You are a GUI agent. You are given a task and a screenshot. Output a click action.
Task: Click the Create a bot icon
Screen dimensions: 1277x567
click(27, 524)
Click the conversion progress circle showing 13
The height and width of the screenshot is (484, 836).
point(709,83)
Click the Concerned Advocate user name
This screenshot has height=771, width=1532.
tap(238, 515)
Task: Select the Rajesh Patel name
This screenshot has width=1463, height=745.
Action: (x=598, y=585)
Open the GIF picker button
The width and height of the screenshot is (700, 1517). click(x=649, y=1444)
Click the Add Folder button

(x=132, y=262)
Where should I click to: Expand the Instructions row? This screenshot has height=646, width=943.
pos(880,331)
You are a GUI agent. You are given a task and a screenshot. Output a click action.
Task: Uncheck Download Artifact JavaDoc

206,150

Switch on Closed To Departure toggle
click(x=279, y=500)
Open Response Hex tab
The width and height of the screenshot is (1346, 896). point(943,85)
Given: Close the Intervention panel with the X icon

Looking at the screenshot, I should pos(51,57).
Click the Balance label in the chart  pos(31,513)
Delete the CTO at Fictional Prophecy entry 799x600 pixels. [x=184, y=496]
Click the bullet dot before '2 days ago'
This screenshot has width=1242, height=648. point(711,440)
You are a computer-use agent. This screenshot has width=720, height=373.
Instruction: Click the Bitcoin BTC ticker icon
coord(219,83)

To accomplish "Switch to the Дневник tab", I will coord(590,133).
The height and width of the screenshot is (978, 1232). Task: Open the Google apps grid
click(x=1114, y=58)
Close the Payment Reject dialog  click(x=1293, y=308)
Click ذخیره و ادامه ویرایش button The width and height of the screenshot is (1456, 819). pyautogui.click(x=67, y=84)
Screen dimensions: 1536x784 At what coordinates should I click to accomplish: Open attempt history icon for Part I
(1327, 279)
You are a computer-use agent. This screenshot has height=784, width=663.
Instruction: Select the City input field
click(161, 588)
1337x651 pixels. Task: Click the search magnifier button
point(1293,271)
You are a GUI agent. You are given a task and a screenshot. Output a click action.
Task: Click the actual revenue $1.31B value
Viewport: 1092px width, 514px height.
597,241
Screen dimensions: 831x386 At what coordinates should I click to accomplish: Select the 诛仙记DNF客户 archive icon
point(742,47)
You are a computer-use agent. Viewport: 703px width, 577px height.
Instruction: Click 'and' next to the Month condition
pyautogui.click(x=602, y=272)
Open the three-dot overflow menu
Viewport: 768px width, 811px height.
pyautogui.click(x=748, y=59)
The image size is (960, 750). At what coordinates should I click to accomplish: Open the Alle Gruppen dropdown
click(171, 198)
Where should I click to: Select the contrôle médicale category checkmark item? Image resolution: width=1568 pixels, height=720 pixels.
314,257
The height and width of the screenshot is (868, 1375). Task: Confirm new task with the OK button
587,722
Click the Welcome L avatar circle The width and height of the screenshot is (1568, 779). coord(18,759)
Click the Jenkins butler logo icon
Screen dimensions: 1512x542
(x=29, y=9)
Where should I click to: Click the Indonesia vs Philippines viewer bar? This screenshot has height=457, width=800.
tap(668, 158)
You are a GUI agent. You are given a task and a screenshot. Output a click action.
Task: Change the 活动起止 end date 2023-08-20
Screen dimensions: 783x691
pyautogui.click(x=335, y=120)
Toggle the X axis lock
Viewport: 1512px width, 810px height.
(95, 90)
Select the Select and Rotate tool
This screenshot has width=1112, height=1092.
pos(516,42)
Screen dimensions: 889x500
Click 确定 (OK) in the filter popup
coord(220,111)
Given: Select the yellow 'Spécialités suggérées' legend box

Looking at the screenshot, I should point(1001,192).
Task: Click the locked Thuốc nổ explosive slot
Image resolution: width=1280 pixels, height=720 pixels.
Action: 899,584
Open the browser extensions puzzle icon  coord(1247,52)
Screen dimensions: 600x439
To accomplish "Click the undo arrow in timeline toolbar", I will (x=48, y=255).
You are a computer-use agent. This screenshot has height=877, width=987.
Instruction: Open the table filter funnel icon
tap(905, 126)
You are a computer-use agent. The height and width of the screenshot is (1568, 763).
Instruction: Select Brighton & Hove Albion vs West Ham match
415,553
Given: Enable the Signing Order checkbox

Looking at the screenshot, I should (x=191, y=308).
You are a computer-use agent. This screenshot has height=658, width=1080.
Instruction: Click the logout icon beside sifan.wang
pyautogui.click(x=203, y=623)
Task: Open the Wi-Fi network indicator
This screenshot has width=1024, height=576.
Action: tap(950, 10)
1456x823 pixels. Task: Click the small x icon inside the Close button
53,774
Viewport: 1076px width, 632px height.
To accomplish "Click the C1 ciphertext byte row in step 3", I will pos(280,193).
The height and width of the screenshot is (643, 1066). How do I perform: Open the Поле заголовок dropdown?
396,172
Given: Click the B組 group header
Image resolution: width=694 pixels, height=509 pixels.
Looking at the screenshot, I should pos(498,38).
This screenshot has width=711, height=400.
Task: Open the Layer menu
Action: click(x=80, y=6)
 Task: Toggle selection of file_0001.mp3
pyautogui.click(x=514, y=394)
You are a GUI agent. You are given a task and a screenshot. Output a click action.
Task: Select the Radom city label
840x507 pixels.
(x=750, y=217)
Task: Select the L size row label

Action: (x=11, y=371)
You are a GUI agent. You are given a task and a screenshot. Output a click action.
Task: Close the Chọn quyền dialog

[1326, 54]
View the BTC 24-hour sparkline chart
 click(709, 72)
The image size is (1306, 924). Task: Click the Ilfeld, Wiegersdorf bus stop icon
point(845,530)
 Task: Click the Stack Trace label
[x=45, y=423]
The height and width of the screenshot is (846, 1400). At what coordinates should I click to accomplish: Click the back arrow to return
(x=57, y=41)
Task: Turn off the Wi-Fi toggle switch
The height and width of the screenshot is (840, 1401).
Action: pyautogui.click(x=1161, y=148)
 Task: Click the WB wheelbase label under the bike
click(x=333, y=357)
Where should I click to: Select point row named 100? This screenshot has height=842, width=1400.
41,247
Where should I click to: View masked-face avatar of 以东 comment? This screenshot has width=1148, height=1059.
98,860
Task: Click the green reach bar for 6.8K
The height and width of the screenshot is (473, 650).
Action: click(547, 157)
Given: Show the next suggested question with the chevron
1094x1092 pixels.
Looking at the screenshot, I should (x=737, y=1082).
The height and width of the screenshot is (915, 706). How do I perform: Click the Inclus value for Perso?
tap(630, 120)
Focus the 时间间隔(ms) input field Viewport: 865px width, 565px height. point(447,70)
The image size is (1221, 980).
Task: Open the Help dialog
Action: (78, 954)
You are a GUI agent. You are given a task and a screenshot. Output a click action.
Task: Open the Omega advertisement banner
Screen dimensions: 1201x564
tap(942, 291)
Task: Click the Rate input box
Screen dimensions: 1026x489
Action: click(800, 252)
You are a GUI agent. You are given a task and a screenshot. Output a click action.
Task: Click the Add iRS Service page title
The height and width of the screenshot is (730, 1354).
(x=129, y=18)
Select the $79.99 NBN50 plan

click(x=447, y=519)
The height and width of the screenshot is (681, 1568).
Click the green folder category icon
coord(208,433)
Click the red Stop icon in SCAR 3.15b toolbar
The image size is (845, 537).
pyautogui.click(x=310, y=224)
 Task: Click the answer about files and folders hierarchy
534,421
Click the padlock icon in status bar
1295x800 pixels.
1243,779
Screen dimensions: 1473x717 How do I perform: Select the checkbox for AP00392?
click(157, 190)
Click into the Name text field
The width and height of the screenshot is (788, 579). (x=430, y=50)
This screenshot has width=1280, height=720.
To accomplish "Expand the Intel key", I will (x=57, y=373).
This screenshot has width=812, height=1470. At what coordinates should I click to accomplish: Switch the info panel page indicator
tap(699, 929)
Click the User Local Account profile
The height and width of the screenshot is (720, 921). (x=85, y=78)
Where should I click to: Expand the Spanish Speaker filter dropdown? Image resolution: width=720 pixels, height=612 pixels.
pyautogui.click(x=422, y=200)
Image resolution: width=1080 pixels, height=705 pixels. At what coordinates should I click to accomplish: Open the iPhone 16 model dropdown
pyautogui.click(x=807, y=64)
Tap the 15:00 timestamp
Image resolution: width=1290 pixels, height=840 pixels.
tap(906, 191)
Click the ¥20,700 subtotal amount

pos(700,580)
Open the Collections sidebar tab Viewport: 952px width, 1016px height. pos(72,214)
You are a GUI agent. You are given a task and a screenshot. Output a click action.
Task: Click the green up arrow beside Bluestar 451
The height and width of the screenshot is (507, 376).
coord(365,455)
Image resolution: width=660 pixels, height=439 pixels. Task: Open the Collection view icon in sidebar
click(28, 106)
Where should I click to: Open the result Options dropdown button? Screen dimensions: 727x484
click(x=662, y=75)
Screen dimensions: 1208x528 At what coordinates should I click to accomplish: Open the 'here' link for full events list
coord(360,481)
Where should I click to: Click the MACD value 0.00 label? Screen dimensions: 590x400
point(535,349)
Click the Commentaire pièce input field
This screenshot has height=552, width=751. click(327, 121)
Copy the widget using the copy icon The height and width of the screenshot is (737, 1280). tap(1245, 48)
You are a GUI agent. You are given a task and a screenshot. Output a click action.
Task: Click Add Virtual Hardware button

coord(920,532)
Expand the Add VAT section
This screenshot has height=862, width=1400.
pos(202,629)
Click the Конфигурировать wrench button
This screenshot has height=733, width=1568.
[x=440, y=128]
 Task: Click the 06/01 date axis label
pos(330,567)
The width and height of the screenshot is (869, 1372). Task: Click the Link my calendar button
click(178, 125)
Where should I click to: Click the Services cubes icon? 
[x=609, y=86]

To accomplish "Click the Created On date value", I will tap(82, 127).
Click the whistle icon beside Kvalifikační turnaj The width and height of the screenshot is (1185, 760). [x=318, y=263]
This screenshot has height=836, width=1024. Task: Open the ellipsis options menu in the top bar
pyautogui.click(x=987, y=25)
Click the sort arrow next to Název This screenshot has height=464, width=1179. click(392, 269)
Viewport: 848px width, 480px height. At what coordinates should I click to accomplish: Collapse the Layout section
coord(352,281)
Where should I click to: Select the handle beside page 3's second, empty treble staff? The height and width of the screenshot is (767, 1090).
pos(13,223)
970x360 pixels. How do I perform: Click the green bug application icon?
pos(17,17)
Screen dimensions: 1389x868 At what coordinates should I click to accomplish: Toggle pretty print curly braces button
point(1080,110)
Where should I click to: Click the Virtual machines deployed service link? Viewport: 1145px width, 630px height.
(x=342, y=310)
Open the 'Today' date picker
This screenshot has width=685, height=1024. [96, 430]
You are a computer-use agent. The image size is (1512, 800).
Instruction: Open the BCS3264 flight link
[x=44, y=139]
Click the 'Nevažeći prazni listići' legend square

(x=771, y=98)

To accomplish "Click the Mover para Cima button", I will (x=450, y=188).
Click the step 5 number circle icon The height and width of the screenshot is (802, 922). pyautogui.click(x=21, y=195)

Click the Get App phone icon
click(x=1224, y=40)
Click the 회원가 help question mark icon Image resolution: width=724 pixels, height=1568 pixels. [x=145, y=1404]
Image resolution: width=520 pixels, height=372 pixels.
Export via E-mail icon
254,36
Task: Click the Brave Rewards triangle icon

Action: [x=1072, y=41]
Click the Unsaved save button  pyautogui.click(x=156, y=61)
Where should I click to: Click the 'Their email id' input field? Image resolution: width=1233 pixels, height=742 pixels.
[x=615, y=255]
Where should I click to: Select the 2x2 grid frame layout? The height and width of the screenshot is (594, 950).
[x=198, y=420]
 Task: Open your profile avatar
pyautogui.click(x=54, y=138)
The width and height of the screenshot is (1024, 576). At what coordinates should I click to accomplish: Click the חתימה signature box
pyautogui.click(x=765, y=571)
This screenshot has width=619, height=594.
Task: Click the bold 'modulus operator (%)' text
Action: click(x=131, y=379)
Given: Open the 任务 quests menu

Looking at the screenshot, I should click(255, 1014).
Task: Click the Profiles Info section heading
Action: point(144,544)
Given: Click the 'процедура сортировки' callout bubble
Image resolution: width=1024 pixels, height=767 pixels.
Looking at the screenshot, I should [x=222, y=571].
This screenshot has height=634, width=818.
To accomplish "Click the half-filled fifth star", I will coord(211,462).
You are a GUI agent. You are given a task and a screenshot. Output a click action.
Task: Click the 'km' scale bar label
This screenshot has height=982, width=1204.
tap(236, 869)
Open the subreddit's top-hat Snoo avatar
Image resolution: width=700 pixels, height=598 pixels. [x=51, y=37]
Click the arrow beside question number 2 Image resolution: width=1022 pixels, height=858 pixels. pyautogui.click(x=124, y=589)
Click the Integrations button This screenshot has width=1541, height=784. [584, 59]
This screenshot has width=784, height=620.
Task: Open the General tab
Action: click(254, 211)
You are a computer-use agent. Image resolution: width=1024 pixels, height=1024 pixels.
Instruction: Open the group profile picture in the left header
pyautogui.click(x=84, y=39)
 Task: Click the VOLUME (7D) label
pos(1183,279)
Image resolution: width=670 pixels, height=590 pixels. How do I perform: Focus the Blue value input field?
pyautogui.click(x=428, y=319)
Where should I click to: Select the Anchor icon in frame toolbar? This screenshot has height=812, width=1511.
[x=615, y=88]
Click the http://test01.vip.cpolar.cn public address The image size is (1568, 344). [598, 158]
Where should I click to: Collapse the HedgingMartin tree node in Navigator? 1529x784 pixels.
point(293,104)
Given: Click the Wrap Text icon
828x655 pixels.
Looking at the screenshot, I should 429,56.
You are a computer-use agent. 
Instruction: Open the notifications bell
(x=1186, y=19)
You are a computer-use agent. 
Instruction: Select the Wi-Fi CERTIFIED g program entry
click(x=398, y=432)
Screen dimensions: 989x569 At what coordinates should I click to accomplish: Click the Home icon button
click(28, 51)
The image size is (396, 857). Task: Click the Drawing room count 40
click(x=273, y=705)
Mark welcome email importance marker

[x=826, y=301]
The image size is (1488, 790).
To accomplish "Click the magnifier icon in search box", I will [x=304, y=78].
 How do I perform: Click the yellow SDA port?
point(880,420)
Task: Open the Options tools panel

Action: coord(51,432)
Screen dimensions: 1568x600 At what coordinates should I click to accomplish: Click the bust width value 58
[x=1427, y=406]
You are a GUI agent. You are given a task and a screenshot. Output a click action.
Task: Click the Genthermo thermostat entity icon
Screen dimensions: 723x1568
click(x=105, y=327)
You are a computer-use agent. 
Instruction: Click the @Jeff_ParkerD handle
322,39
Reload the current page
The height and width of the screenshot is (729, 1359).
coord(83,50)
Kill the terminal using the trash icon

---------------

Would you copy every line of the entries in which "using" appears?

Copy the widget using the copy icon The height and width of the screenshot is (737, 1280). tap(1245, 48)
Kill the terminal using the trash icon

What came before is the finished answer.